How can we look at the faces of those innocents, children who still play basketball, attend prom, clump together with friends in the lunchroom, without crying out in anguish at innocence lost? How can we allow violence to lurk until ready to strike again, snatching away our living messages to the future?
I think all these things when I think of Dr. Siegel and her love of education. “Education is not preparation for life, it’s life itself,” she said, echoing a favorite quote by John Dewey.
Dr. Siegel believed in and wrote about four pillars of ethical leadership: Trust, Respect, Optimism and Intentionality. You respect that all people are able, valuable and responsible, you reach out to them in trust, believing in the untapped potential of every human being, and you are intentional in your purpose to lead and live life with integrity.

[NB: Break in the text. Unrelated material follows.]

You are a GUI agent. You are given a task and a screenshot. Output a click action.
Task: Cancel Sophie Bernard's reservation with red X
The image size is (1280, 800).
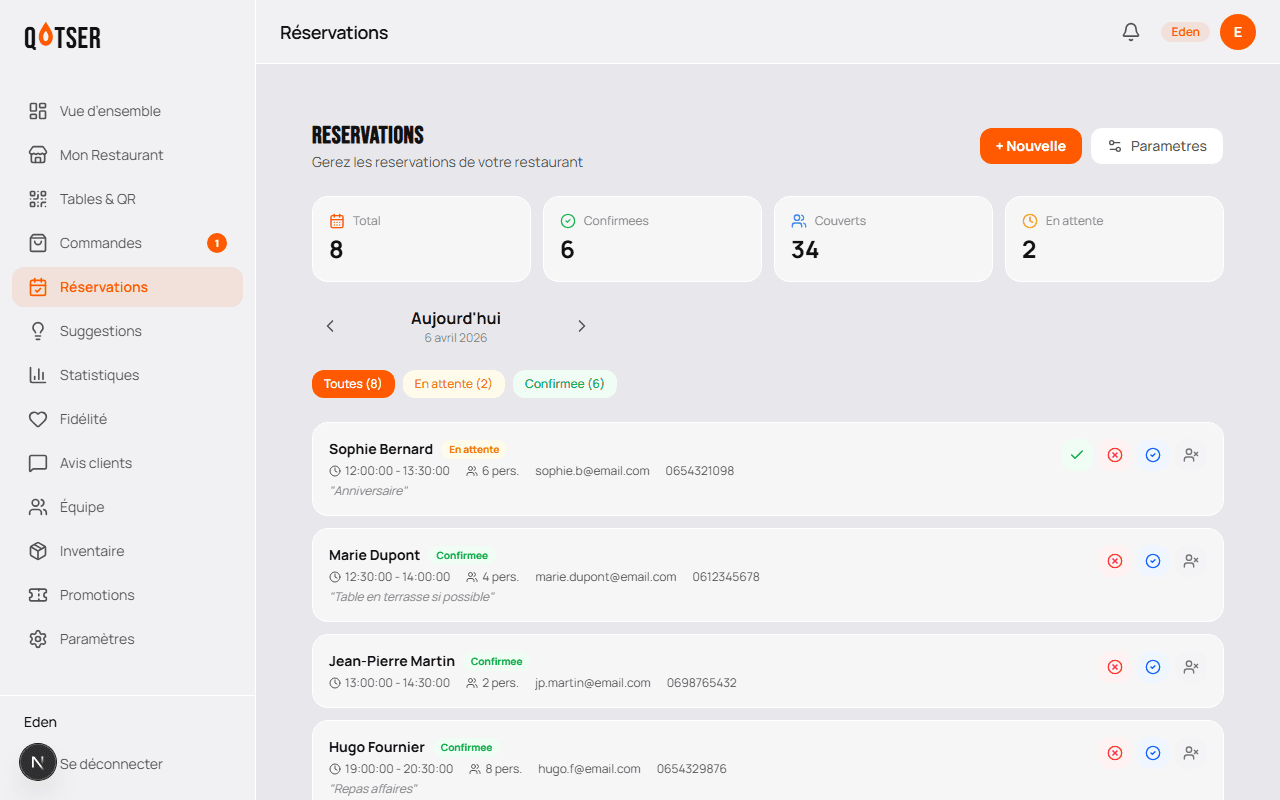tap(1115, 455)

I wonder how we can teach the marginalized, the lonely, the potential purveyors of violence that they are valuable; that they have potential? How can we stem the current tide and reclaim the future for our children?
Dr. Betty Siegel retired as university president in 2005. When I was researching her life, I ran across an article in the Marietta Daily Journal by Katy Ruth Camp. The article described several years of Dr. Siegel’s fruitful retirement, followed more recently by the onset of dementia. Her husband, Dr. Joel Siegel, is her caretaker.
Even though she forgets an event that took place five minutes earlier and introduces herself to someone she has met dozens of times, her husband says “The wonderful persistence of her character from the old days has remained….her nature is still there.”
Joel goes on to say that she is mostly not aware of her dementia, lives very much in the moment and enjoys people. There is still much laughter, dancing and singing in their house. According to the Journal story, the couple continues to “live with gratitude, enjoying life’s moments and life’s pleasures together.”
I think back to that long-ago day, before school violence had become a thing, when my children were still young and innocent and I made time in my busy schedule to attend a volunteer luncheon. Dr. Betty Siegel stepped to the podium, eyes alert behind her signature red glasses.
I think back, and remember who she was.